=== THINGS TO DO ===
1: According to the passage on the XCOM reboot's development, on what date did Solomon and his team finish the game's vertical slice?
2: Pick up the account of Solomon's work on the XCOM reboot at its last sentence and keep writing.

Another four years afterwards in 2007, Solomon got a second chance at designing an XCOM reboot, one which was also considered a failure. He and the rest of his team finished the game's "vertical slice" on August 23, 2009, celebrating the achievement with a party. However, they soon realized the prototype, which heavily resembled the original games, had limited appeal to all but a small group of hardcore fans, and was overly complex, with Solomon saying that the revelation caused him to grow up as a designer.

By this time, Solomon had developed a close bond with Sid Meier. He was advised by Meier to listen to the feedback and take it to heart, overriding his own ideas. Solomon decided to discard the vertical slice entirely and start from scratch on what would eventually become Enemy Unknown. He worked closely with Meier to refine the gameplay while it was in development. The game ultimately released in 2012 to widespread critical acclaim, albeit leaving Solomon emotionally spent from 5 years of stressful work.

=== RECORDS SUPPLIED ===
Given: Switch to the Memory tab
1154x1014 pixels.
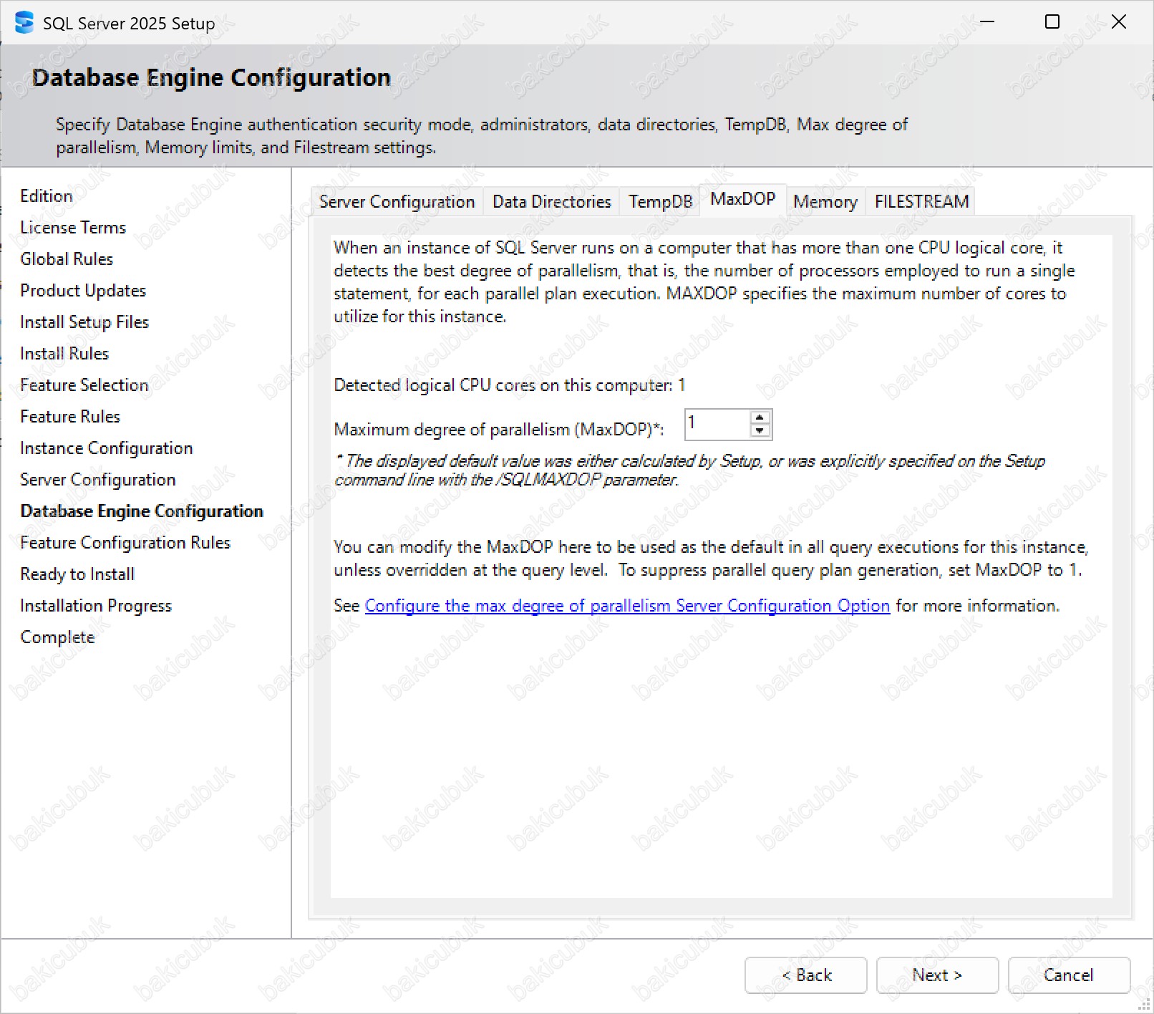Looking at the screenshot, I should [825, 202].
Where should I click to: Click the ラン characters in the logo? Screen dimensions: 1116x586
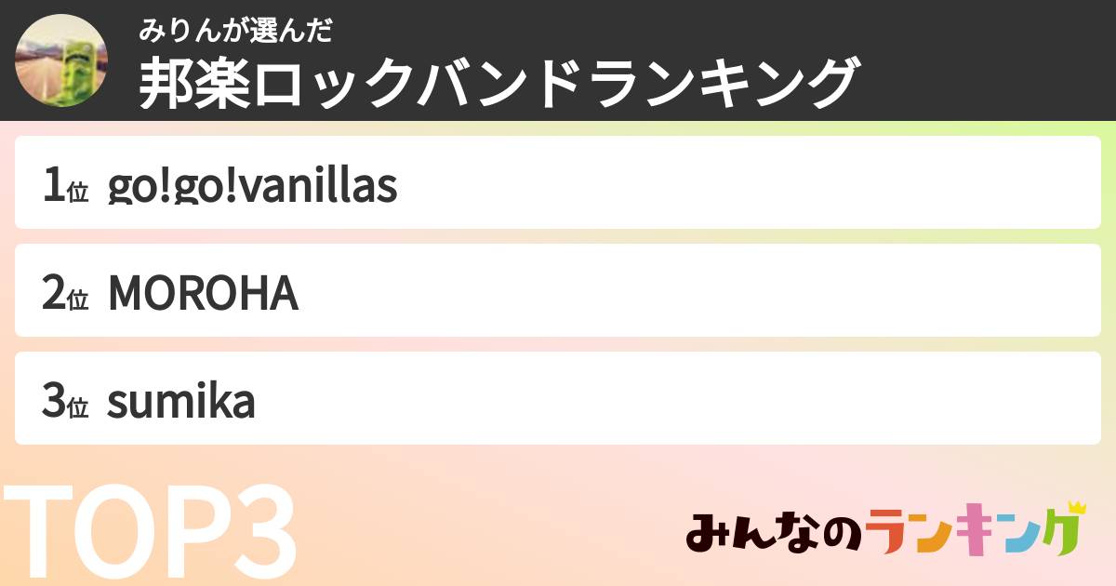click(902, 534)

=== ANSWERS TO EACH TASK ===
1: August 23, 2009.

2:
As the years went on, Solomon became more and more interested in simulating interpersonal relationships in video games rather than just combat, resulting in the soldier bond system of XCOM 2 and the friendship system of Marvel's Midnight Suns, a game he described as a "hero dating simulator". He eventually soured on combat entirely and decided to leave Firaxis in 2023 to pursue designing new types of games. Becoming the creative director of Midsummer Studios in 2023, he planned on creating a life sim game similar to The Sims, but focused on creating their own small-town drama. However, the studio announced its closure in February 2026.

==Works==
- Civilization III (2001) (programmer)
- Sid Meier's SimGolf (2002) (programmer)
- Sid Meier's Pirates! (2004) (programmer)
- Civilization Revolution (2008) (programmer, additional design)
- XCOM: Enemy Unknown (2012) (designer)
- XCOM 2 (2016) (creative director)
- XCOM 2: War of the Chosen (2017) (creative director)
- Marvel's Midnight Suns (2022) (creative director)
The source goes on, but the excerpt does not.